▸ Your objective
Please carry the abstract on NOAA's Seasonal Forecast System forward from its last sentence.

[Excerpted text — start]

J3.3 NOAA’s Seasonal Forecast System (SFS) Development Plan: A Community Modeling Approach to Increase S2S Forecast Skill

Monday, 29 January 2024: 2:15 PM
Holiday 6 (Hilton Baltimore Inner Harbor)
Yan Xue, NWS, Silver Spring, MD; NOAA/NWS/Office of Science and Technology Integration, Silver Spring, MD; and W. Komaromi, K. Garrett, J. C. Carman, A. Mehra, P. Pegion, and N. P. Barton

NOAA has initiated the development of a new Seasonal Forecast System (SFS) to be implemented into National Weather Service (NWS) operations. Through the SFS, the NWS will provide enhanced seasonal predictions for precipitation, drought, temperature, tropical cyclone frequency, and their extremes, for decision makers across industries in the public and private sectors.

Using the community-based Unified Forecast System (UFS), the SFS will build upon and extend the capabilities of the sub-seasonal Global Ensemble Forecast System (GEFS). Accurate SFS prediction requires improved physical descriptions of slowly changing processes on the land, in the oceans, for sea ice, and for atmospheric composition. Data assimilation improvements are also required to improve initial states for the land, ocean and sea ice in SFS component models that provide the long-term memory of the Earth System. A historical reanalysis and reforecast will also be performed for model calibration and to further improve seasonal forecast outlooks along with post-processing methods.

[Excerpted text — finish]
[Information given — start]

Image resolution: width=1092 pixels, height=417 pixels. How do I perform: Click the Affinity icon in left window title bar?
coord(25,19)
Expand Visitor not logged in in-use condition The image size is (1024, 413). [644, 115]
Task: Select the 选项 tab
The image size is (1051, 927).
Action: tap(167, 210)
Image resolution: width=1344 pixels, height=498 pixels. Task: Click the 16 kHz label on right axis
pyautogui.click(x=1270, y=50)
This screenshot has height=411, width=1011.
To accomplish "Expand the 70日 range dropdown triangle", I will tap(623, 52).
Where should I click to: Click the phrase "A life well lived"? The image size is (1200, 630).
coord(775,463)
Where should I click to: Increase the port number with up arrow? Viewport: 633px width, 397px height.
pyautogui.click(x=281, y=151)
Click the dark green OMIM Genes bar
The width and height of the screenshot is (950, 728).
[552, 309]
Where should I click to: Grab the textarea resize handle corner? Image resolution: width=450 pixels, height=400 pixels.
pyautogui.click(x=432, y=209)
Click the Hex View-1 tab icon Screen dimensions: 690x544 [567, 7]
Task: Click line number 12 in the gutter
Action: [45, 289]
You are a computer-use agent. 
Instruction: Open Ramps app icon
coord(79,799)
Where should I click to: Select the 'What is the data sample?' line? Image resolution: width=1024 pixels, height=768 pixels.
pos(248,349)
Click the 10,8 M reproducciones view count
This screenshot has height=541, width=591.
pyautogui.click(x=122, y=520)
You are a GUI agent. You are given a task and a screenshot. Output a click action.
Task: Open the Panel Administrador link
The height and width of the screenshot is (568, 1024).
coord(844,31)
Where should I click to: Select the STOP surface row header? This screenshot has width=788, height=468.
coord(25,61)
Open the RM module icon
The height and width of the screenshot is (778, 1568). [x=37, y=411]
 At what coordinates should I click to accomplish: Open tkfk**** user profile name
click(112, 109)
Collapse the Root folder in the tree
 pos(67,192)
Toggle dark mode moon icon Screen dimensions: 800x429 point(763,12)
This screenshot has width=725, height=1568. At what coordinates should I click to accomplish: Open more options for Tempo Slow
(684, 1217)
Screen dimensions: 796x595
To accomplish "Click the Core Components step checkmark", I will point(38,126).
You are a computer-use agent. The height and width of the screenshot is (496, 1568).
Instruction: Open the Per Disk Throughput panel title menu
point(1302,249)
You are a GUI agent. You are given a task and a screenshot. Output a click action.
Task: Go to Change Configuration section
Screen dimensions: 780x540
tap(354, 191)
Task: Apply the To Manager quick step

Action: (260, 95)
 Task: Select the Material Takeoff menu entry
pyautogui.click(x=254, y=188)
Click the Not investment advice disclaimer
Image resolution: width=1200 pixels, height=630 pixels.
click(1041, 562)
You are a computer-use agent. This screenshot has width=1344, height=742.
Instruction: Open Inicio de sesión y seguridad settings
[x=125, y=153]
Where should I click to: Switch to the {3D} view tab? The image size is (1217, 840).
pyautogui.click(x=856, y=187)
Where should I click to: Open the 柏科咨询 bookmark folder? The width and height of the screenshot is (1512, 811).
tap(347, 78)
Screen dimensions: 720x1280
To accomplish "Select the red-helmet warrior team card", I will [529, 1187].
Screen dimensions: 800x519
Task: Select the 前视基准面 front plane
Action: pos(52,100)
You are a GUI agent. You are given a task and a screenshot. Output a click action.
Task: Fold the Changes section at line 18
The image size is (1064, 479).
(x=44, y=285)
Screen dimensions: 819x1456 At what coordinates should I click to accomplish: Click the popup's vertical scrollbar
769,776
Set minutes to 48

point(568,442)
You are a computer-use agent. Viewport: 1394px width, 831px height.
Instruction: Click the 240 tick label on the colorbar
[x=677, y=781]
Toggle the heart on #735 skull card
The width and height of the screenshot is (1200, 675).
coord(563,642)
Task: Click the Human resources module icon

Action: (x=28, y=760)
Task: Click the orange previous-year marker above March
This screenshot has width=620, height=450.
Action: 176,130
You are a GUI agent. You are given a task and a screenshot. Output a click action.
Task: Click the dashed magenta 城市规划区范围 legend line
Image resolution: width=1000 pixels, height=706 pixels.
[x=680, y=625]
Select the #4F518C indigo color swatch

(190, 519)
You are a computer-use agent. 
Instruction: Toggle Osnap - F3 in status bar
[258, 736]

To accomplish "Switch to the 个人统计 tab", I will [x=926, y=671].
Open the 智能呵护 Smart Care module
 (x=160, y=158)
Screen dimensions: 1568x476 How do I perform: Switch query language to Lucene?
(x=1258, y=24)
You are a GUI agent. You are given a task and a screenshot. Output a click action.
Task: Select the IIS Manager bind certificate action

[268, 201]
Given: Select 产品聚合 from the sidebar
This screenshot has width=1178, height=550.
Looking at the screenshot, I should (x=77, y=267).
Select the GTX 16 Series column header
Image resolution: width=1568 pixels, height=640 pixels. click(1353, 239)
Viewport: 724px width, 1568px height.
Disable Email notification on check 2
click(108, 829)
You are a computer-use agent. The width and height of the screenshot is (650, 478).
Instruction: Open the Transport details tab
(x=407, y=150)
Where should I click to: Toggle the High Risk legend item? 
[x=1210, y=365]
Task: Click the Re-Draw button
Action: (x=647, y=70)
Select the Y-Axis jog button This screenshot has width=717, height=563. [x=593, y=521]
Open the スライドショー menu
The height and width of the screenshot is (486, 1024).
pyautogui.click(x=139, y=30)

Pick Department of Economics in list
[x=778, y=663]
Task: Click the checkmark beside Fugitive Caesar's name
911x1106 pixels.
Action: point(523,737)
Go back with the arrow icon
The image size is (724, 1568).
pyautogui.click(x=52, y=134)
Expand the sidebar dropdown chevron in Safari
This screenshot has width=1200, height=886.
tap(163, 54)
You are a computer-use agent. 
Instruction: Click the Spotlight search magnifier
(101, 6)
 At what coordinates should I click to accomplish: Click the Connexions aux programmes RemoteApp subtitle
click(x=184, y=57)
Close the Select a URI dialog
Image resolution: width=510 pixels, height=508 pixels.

[Information given — finish]

▸ Task output
The NWS Office of Science and Technology Integration (OSTI) Modeling Program and the OAR Weather Program Office (WPO) Subseasonal-to-Seasonal Program are jointly supporting the SFS development project. A SFS development plan has been drafted with a goal to build SFS v1 as a replacement of the more than one decade-old Climate Forecast System version 2 (CFSv2). We will present the development plan, which includes a public release of the coupled SFS and reanalysis-reforecast data sets to the community, along with target configurations and experiments to resolve systematic biases and improve forecasts of climate variability for a variety of phenomena such as MJO and ENSO. The SFS project strongly encourages feedback and collaboration on diagnosing and understanding of model deficiencies in representing physical processes, reducing model systematic biases, and identifying key sources of seasonal predictability.